7. The method for screening and detecting antibiotic residues in organic fertilizers according to claim 1, characterized in that: In step S4, the acidic p-dimethylaminobenzaldehyde colorimetric agent is an acidic ethanol solution containing 0.4-0.6% (w / v) p-dimethylaminobenzaldehyde, which contains 8-12% (v / v) concentrated hydrochloric acid; the colorimetric reaction conditions are heating in a water bath at 50-70 °C for 10-20 min.

8. The method for screening and detecting antibiotic residues in organic fertilizers according to claim 1, characterized in that: In step S4, the visible light absorbance is measured at a wavelength of 540 nm.
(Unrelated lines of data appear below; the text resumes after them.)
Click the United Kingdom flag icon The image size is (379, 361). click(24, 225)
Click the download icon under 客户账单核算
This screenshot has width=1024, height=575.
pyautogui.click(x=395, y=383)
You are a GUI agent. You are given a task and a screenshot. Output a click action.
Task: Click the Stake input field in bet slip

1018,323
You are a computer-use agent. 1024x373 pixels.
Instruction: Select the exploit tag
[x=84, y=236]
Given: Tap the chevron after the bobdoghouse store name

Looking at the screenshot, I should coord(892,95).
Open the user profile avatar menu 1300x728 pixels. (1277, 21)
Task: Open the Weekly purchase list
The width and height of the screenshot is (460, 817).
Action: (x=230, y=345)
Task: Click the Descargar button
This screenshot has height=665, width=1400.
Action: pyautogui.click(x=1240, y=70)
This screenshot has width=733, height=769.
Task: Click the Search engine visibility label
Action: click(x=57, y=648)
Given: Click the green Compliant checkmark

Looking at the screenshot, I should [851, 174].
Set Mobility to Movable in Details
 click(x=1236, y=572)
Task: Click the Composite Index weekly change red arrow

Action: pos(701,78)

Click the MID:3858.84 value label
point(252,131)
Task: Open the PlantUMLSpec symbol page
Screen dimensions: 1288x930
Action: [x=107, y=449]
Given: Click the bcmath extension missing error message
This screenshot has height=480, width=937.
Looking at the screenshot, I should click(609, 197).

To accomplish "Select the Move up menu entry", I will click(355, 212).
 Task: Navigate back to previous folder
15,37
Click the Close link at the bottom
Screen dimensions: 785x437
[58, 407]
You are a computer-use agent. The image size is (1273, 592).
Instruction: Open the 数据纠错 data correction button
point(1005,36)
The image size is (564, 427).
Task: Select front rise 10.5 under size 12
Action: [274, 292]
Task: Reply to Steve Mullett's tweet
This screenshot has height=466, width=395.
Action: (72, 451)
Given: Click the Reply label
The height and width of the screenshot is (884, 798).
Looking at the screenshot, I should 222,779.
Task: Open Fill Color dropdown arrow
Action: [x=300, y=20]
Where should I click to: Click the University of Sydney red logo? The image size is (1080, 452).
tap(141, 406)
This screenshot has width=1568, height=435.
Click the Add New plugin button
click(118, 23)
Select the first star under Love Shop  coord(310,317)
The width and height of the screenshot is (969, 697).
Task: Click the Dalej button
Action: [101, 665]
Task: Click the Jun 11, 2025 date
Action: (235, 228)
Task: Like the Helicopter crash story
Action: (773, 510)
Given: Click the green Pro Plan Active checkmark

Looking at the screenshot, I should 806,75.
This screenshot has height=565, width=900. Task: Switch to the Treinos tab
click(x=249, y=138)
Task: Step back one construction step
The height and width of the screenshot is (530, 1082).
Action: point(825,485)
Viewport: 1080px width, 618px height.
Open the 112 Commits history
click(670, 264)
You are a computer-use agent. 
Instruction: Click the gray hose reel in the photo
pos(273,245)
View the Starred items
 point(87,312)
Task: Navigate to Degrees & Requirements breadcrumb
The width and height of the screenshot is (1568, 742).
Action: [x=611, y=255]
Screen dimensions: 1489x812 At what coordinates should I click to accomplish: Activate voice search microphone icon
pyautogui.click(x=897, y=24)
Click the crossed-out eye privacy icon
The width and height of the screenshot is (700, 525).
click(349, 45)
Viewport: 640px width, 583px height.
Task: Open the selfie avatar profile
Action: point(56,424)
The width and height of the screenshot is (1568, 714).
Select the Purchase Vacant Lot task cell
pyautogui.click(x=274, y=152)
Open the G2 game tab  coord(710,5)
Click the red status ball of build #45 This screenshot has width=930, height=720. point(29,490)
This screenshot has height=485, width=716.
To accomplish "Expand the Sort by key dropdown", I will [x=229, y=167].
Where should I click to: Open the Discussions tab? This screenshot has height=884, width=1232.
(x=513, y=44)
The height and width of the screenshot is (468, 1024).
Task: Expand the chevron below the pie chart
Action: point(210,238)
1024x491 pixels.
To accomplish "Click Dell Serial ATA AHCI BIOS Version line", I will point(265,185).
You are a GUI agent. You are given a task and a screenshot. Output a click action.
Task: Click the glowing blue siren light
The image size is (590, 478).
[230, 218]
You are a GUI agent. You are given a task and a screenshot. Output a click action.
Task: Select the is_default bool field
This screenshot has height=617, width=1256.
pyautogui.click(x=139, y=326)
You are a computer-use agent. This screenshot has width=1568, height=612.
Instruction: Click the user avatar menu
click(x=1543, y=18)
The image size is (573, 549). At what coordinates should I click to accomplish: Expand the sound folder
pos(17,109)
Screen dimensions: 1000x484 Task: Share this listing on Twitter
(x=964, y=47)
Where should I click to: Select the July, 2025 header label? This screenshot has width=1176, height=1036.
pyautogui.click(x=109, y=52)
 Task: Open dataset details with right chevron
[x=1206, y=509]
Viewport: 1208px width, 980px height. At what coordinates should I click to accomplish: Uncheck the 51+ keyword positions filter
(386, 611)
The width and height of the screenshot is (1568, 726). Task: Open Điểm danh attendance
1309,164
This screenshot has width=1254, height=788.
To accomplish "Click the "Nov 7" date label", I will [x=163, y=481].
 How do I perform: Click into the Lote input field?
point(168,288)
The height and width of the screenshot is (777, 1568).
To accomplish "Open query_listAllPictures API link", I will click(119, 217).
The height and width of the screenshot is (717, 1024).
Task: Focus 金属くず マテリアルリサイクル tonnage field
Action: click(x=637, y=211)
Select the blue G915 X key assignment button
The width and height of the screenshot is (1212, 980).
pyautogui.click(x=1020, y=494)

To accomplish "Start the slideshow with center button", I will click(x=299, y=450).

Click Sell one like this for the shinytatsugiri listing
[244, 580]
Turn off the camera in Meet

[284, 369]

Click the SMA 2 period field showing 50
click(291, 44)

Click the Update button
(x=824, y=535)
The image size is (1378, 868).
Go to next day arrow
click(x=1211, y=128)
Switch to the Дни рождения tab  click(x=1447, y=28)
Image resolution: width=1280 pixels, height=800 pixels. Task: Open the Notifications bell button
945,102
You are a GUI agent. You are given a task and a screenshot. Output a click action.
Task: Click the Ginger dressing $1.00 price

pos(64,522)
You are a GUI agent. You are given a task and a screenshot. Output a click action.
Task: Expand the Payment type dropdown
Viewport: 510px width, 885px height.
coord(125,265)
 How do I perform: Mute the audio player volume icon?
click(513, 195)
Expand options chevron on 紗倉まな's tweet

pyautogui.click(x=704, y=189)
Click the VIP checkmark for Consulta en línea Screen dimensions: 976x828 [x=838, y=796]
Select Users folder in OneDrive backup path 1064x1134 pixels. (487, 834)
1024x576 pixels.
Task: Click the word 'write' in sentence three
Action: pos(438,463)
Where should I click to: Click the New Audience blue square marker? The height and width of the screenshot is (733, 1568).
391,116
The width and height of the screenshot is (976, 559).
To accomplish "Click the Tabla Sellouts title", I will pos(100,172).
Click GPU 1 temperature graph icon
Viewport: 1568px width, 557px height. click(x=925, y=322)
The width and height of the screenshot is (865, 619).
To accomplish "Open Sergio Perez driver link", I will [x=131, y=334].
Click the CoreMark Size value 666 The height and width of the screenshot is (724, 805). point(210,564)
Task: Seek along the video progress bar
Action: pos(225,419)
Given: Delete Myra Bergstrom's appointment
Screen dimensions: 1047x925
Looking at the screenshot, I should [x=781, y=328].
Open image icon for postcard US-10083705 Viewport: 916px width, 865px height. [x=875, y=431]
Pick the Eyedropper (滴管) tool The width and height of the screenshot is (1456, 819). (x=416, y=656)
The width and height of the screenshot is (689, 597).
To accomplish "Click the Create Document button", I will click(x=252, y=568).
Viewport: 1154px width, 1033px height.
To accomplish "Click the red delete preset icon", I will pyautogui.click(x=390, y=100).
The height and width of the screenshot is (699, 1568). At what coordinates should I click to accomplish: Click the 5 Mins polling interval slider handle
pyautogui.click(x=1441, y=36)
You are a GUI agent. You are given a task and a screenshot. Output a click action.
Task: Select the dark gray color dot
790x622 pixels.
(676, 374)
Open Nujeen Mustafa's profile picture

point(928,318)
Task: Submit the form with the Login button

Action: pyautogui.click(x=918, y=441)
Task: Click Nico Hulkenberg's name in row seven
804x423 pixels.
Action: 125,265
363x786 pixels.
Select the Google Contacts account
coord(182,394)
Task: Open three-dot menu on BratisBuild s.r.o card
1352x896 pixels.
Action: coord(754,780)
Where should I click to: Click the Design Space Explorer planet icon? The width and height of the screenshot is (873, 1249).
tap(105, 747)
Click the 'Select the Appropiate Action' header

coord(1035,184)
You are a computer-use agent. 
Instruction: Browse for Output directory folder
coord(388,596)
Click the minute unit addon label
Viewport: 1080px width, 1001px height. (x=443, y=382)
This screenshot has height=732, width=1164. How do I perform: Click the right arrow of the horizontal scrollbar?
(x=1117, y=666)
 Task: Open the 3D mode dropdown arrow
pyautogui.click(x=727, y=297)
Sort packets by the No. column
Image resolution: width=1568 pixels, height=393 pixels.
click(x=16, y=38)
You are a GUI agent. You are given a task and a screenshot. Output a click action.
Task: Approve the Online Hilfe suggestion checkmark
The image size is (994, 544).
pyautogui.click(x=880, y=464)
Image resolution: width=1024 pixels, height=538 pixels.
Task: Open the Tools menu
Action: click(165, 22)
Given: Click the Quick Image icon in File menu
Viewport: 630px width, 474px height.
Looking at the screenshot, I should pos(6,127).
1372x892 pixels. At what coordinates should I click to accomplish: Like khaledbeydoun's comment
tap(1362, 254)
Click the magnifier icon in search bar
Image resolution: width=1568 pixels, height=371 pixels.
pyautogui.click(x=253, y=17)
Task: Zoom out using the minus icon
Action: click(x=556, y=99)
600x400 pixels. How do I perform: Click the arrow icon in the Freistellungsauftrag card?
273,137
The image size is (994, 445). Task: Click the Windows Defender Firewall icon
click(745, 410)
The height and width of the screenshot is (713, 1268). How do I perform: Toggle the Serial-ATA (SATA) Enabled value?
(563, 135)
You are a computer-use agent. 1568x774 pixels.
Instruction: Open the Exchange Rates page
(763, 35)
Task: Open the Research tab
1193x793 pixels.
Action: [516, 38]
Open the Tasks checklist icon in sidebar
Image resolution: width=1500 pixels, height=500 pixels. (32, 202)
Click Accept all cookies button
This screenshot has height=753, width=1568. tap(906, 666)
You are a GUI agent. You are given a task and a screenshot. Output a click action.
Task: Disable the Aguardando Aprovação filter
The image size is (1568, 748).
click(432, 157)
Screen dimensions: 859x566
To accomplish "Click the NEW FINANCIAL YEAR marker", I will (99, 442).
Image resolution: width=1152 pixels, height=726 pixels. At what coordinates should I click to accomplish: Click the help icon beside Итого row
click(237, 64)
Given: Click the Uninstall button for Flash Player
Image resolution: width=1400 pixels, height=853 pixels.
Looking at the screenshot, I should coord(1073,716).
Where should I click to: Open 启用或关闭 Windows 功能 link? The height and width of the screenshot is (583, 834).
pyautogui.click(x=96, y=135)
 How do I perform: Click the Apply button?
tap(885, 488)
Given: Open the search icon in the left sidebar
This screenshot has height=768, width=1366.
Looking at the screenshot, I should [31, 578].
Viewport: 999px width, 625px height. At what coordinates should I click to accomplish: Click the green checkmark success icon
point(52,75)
9. The method for screening and detecting antibiotic residues in organic fertilizers according to claim 1, characterized in that: The standard curve is a linear relationship curve between absorbance and concentration obtained after color development using antibiotic standard solutions of a series of concentrations according to step S4.

10. A method for screening and detecting antibiotic residues in organic fertilizers according to claim 1, characterized in that: The organic fertilizer includes livestock and poultry manure compost, biogas residue, or commercial organic fertilizer; the antibiotic is a macrolide antibiotic, including tylosin, tilmicosin, tylosin, or erythromycin.